Even more impressive is the sudden emergence from out of nowhere (London, Ont.) of the miraculous @janiceatwestern, the Twitter handle of Western University professor Janice Forsyth, past director of that institution’s International Centre for Olympic Studies — and pretty much the most vehement critic any corrupt institution has spawned since Luther. Sniping in the dark at a still-veiled target, Forsyth has almost single-handedly destroyed the credibility of Toronto’s peekaboo bid team. No mere journalist was ever so well informed about the Olympics, nor so implacably opposed.
Add Rob Ford to this mix — as he has done, declaring the Olympics “a bottomless black hole” — and the picture couldn’t be clearer. You’d need the arrogance of a Custer to think this hasty, ill-advised, ultra-risky gambit will succeed.

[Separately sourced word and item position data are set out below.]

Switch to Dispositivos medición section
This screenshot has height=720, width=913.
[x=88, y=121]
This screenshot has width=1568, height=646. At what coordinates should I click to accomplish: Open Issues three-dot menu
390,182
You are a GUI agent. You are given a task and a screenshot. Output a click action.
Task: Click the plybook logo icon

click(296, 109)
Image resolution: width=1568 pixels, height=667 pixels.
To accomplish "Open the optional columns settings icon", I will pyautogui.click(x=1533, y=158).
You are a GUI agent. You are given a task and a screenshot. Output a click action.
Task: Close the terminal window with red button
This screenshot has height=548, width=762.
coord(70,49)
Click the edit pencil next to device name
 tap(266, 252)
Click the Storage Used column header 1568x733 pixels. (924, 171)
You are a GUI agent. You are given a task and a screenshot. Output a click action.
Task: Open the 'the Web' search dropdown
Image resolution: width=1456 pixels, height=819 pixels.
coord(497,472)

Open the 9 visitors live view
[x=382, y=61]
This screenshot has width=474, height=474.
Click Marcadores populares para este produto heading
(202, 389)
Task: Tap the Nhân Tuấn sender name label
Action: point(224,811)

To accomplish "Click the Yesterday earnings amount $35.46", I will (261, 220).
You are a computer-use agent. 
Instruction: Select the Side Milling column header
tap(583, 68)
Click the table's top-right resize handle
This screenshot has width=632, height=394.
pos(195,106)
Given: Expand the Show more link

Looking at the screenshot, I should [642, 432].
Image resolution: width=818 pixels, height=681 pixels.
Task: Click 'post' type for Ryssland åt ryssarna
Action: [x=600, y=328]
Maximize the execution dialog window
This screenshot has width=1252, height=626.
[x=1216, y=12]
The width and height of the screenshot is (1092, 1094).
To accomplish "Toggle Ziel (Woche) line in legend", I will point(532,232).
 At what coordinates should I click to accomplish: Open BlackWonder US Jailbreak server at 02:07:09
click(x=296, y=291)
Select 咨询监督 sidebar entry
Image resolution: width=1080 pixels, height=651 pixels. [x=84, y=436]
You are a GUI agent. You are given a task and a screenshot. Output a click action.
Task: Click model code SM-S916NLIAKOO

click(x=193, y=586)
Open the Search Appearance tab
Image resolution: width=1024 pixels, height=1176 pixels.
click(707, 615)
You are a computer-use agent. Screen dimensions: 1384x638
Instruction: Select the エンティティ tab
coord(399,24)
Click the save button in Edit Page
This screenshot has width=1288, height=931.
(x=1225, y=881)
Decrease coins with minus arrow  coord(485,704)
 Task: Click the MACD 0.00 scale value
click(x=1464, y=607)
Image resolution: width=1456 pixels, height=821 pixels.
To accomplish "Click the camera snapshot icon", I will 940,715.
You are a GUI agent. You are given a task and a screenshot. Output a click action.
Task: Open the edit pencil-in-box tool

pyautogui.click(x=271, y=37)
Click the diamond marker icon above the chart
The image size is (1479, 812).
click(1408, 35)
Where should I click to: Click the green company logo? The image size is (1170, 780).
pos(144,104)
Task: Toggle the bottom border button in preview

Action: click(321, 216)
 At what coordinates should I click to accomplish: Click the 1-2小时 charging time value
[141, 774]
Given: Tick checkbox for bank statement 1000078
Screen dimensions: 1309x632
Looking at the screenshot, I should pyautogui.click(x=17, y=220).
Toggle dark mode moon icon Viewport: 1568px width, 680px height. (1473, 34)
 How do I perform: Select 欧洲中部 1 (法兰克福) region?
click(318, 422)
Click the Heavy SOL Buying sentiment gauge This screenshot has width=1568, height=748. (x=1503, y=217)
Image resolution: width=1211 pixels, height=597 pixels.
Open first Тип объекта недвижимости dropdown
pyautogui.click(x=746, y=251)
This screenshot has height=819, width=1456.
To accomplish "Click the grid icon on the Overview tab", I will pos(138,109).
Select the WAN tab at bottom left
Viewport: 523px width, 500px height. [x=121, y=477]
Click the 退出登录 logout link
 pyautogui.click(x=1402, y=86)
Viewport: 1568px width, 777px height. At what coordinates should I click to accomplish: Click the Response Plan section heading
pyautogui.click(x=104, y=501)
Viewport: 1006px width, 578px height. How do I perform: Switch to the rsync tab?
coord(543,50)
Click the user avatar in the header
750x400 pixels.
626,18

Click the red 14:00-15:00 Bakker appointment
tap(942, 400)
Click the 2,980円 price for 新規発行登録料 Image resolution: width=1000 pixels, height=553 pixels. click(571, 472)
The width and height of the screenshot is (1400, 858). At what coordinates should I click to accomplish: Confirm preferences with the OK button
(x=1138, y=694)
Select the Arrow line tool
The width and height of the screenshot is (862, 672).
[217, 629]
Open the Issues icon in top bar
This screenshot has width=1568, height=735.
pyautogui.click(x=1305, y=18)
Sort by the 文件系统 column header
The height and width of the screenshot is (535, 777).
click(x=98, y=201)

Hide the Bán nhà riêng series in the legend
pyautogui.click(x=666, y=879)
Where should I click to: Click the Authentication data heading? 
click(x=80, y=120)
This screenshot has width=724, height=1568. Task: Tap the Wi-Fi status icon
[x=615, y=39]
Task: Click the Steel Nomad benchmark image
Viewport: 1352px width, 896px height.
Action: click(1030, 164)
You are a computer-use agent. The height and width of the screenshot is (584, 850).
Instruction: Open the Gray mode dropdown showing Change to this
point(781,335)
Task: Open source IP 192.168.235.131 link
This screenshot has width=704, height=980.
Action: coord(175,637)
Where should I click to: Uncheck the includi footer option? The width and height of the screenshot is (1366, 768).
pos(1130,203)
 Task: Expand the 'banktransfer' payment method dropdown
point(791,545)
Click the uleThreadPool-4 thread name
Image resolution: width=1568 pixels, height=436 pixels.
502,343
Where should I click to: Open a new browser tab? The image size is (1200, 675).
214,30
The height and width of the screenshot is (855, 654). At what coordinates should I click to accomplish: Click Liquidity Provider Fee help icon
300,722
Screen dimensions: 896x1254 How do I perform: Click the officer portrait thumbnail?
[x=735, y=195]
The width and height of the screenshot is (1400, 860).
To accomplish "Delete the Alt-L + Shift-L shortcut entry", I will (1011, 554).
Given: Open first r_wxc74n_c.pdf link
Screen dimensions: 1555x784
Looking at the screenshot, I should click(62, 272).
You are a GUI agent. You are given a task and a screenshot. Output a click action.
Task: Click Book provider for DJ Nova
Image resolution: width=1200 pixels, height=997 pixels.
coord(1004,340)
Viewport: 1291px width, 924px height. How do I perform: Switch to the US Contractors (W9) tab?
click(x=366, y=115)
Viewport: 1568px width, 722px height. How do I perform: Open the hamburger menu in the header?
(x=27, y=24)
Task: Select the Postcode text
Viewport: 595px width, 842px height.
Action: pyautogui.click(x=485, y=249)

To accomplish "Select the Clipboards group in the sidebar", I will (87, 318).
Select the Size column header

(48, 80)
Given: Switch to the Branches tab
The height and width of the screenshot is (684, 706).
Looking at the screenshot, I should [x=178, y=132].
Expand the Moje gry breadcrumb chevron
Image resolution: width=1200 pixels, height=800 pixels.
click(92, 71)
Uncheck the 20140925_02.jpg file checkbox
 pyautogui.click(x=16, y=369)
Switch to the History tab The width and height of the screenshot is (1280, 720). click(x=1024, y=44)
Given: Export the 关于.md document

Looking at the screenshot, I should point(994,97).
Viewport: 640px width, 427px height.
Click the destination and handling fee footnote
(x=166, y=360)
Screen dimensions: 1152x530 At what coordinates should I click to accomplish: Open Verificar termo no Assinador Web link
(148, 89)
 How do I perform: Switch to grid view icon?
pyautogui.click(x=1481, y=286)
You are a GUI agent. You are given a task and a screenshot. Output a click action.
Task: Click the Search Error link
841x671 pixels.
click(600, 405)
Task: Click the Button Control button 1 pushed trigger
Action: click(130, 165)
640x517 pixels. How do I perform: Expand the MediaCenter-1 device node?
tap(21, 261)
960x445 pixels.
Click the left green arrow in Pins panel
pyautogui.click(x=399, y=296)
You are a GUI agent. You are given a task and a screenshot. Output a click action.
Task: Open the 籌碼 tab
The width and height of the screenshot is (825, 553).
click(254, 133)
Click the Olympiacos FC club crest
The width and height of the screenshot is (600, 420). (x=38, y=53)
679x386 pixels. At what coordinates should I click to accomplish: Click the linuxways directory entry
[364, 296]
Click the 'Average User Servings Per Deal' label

Enter John Tory, whose ineptitude in handling this issue so far strongly suggests that he will once again do the wrong thing on Tuesday, the deadline for announcing a bid. It will be fun for awhile to watch the entire city punish him, but the punishment is bound to last longer than awhile and it will travel both ways.
Nothing else will happen in Toronto as long as the Olympic battle is raging. Together the Olympic nabobs and their fiercely resistant enemies will push every other priority aside and spill gobs of blood until one side or the other — the bid, almost certainly — is dead. It could be years before the last wounds heal.
Leaving aside the $20 billion in hard cash it will probably cost, that degree of civic damage alone is far too high a price to pay for a threeweek party.